Growing up, I was exposed to all kinds of music. I regularly woke up on Sundays to the sound of my father's jazz records, including the Pharoah Sanders album Thembi, after which I was named. Summer trips to the Jersey Shore meant Bob Marley's Legend on repeat the entire ride down. Stevie Wonder was a family favorite.

But, as so often happens, my friends influenced me more than my family. Largely on the basis of their recommendations, I started building my tape collection in 1987 with albums like Michael Jackson's Bad and Rick Astley's Whenever You Need Somebody. (I loved “Never Gonna Give You Up.”)

It was Philly's Top 40 station, however, that introduced me to hair metal.

At that age, “blackness” was little more than a circumstance. I knew I was proud to be black, and that my friends' parents were likely to confuse me with Andrea, the other black girl in my class. When it came to music, my parents taught me that Elvis Presley had stolen rock & roll from black folks. But Spandexed acts like Mr. Big, Skid Row and Poison seemed to have so little to do with my father's tunes that I couldn't see the connection.

By the summer of 1988 I was a full-fledged metalhead. The first time I saw the video for Poison's “Fallen Angel,” my friend Rachel and I jumped up and down on her sofa, whipping our heads around in a frenzy.

One problem: All I was getting out of our headbanging was a sore neck. My little cornrows were not the type of hair referenced in hair metal. Rachel's long brown locks, however, did the trick just fine.

By 1989 I was obsessed with Donnie Wahlberg from New Kids on the Block. I had his posters all over my wall and even got the lunch box. This obsession baffled my father.

“This sounds like a mediocre version of the Stylistics! Who are these white boys?”

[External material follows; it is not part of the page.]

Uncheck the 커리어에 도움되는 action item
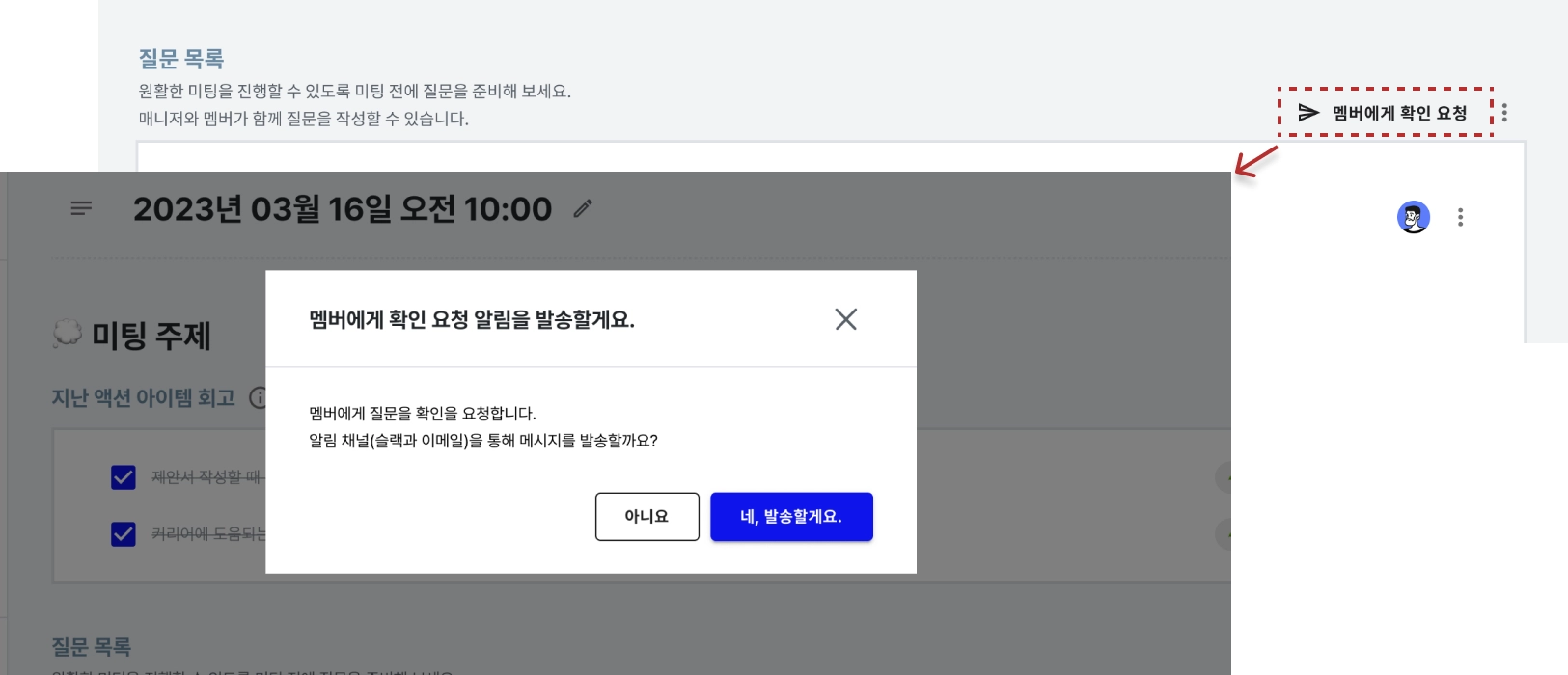 (x=124, y=534)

Of course, my dad had enjoyed some white music in his time, too. He and my mother both loved Elton John and bonded over “Bennie and the Jets” in college. But when he accused NKOTB of being a whitewashed version of the black groups he'd liked, it got me thinking.

I began to understand the divide between black and white music. Had I grown up earlier in the century — when white music was the mainstream, black music was “race” music, and the record labels did all they could to prevent any overlap — I might have thought there was something weird about my taste.

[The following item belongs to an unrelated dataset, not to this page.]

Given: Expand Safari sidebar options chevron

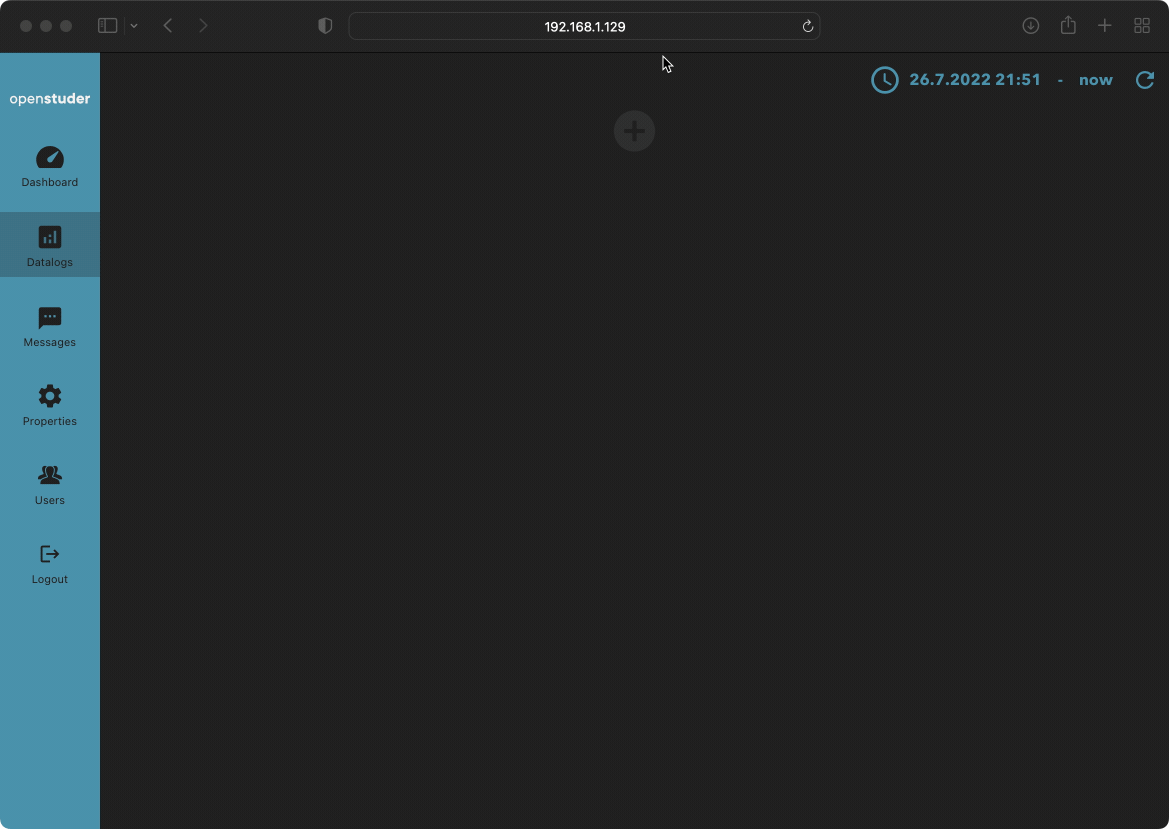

But, hey, I liked what I liked, and it didn't concern me. That is, until later that year, when I left my private elementary school to attend a public school for gifted students. There were kids of every background, most of them black, and I didn't dress or speak like any of them.

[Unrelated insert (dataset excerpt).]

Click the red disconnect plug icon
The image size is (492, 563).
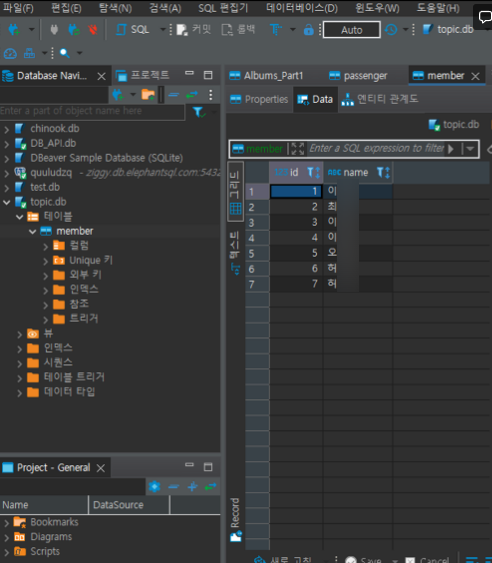click(x=93, y=29)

A new school is hard enough without a pint-size racial identity posse reminding you that you're not black enough. But that's exactly what those two girls were — the ones who'd torn off my headphones. They had made it their mission to let me know I was the whitest-acting black person they'd ever seen.

I liked black music, too, don't get me wrong, and later fell for hip-hop after hearing Black Sheep's A Wolf in Sheep's Clothing. So when the other kids professed their love for De La Soul, A Tribe Called Quest and Digital Underground, I made it a point — in affected urban speech — to do the same.

Today, I still listen to hip-hop, but I'm never hesitant to flip the dial from old-school rap on 93.5 KDAY to the alternative station 98.7 KYSR.

I can see now that my New Kids on the Block fandom was a bit misguided. My dad was right — the original '70s soul they imitated is superior. But I still keep “Pour Some Sugar on Me” on my iPod because, well, the song is awesome.

Now in my early 30s, I know that I can't meet everyone's expectations. I no longer care what anyone thinks of my music. When I wear my Hall & Oates T-shirt to the Larchmont Farmers Market on Sundays, I get approving nods from hipsters who don't realize how nonironic I'm being.

Oh, and, just as I'd suspected, the Hall & Oates concert at the Bowl was fantastic. “Rich Girl” with a full orchestra? Amazing.

It's funny, because when the duo was last in town I couldn't get anyone to go with me. This time, we weren't the only black folks there, but we sure sang the loudest. That is, until a middle-aged white man turned around and scowled. “Concerts are for listening, not for singing,” he insisted.

We were shocked at first but laughed it off. I proceeded to do what I should have done to the racial-identity posse: I ignored him and enjoyed my white music proudly.